Berikutnya, ia pergi ke kediaman serigala, ketika ditanya dengan
pertanyaan yang sama, ia pun menjawab dengan jawaban yang sama.
Serigala juga bersedia memberikannya makanan, dan pada saat berbicara
dengannya, ia mengulangi bait kedua berikut:
Seekor kadal dan satu kendi dadih,
makan malam si penjaga,
dua besi pemanggang untuk memanggang daging yang kudapatkan ini:
Akan kuberikan kepadamu:
Wahai brahmana, makanlah ini sepuasnya,
dan tinggallah di hutan ini.
Brahmana
itu berkata, “Tunggulah sampai besok, saya akan mengambilnya.”
Kemudian, ia pergi ke kediaman kera, dan ketika ditanya dengan
pertanyaan yang sama, ia pun menjawab dengan jawaban yang sama. Kera
menawarkan makanan untuknya, dan pada saat berbicara dengannya, ia
mengulangi bait ketiga berikut:
Aliran sungai yang dingin, buah mangga yang ranum,
tempat teduh yang menyenangkan di hutan,
wahai Brahmana, makanlah ini sepuasnya,
dan tinggallah di hutan ini.
Brahmana
itu berkata, “Tunggulah sampai besok, saya akan mengambilnya.” Kemudian
ia pergi ke kediaman si kelinci bijak, dan ketika ditanya mengapa ia
berdiri di sana, ia pun menjawab dengan jawaban yang sama seperti
sebelumnya. Bodhisatta merasa sangat gembira mendengar apa yang ia
inginkan, dan berkata, “Brahmana, Anda telah melakukan hal yang benar
dengan datang meminta makanan kepadaku. Hari ini akan kuberikan
kepadamu persembahan yang belum pernah kuberikan sebelumnya, tetapi
Anda tidak akan melanggar sila dengan mengambil nyawa hewan. Teman,
pergilah dan sesudah Anda mengumpulkan kayu bakar dan menyalakan api,
datanglah kembali ke sini dan beri tahu saya, saya akan mengorbankan
diriku sendiri dengan melompat ke dalam api. Bilamana dagingku telah
terpanggang (cukup matang), makanlah sesukamu dan jalankanlah
kewajibanmu sebagai seorang petapa.” Demikian si kelinci berbicara
kepadanya dan mengucapkan bait keempat berikut:
Bukan wijen, bukan kacang-kacangan,
bukan pula beras yang kumiliki sebagai makanan untuk didermakan,
melainkan kukorbankan dagingku sendiri untuk dipanggang dalam api,
jika Anda ingin tinggal di hutan ini bersama kami.
Setelah
mendengar apa yang dikatakannya, dengan kesaktiannya, Sakka memunculkan
satu tumpukan bara api yang berkobar-kobar dan memberi tahu Bodhisatta.

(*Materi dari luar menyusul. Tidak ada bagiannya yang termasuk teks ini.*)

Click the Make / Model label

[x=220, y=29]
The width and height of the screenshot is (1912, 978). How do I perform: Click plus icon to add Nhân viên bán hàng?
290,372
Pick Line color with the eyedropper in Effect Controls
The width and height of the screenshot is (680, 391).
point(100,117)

Setelah bangkit dari ranjang rumput kusanya dan datang ke tempat itu,
kelinci mengibas-ngibaskan tubuhnya tiga kali agar serangga-serangga
kecil atau kutu-kutu di tubuhnya tidak mati, ikut terbakar. Kemudian
untuk mempersembahkan seluruh tubuhnya sebagai derma, ia melompat masuk
ke dalam tumpukan bara api dalam kegembiraannya, seperti seekor angsa
yang terbang turun ke tumpukan terata. Tetapi kobaran api itu tidak
mampu membakarnya, bahkan tak sehelai rambutnya pun terbakar, dan ia
seolah-olah seperti masuk ke dalam sebuah tempat yang sangat dingin.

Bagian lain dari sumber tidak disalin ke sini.